A Associação das Empresas de Engenharia do Rio de Janeiro (Aeerj) entrou com representação no Tribunal de Contas do Estado (TCE), contra licitação da Cedae para construção de estação de tratamento de água (ETA) no bairro de Rio D’Ouro, em Nova Iguaçu. O valor da obra está estimado em R$ 315.4 milhões.
A Aeerj pediu uma liminar para suspender a licitação, mas o conselheiro Rodrigo do Nascimento, relator do processo, decidiu notificar a Cedae antes de conceder a tutela. Em acórdão publicado na quinta-feira (23), ele deu o prazo de 2 dias úteis para a empresa se manifestar e pediu que seja esclarecido o estágio da licitação. Caso a fase de julgamento tenha ocorrido, o conselheiro mandou que a empresa vencedora seja informada sobre a representação.
A Cedae já foi notificada do acórdão. Um dos questionamentos da Associação é sobre suposto prazo exíguo para apresentação das propostas, além de supostas exigências desproporcionais sobre a qualificação técnica das empresas participantes e da ausência de apresentação das composições de diversos itens do Edital que, somados, segundo a Aeerj, somam R$ 202 milhões do orçamento básico da contratação.

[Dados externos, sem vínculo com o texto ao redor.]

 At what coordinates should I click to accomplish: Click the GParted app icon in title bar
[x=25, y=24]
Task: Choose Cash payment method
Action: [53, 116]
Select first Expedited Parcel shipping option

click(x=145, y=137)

“O referido edital foi publicado no dia 20/12/2024 com data prevista para entrega das propostas no dia 21/01/2025 em sessão a ser realizada às 11h. É importante salientar que o edital, objeto da presente representação, foi publicado 4 dias após o edital para licitação nº 014/2024 cujo objeto é a construção da Estação de Tratamento de Água (ETA) Novo Guandu”, afirma a Aeerj. “A prática recorrente de publicar editais no final de dezembro, com prazos para meados de janeiro, como ocorre no presente caso, prejudica a competitividade, especialmente em projetos de grande porte, devido ao recesso de fornecedores e à relevante complexidade das cotações necessárias à formulação de propostas”, completa a entidade.
Além da ETA de Nova Iguaçu, o TCE também está analisando representações contra a licitação da Cedae para a obra do Novo Guandu. Além de recorrer ao TCE contra a licitação, a Aeerj também recorreu à Justiça. A ação está na 9ª Vara de Fazenda Pública da Capital. A obra do Novo Guandu está orçada em R$ 1,69 bilhão.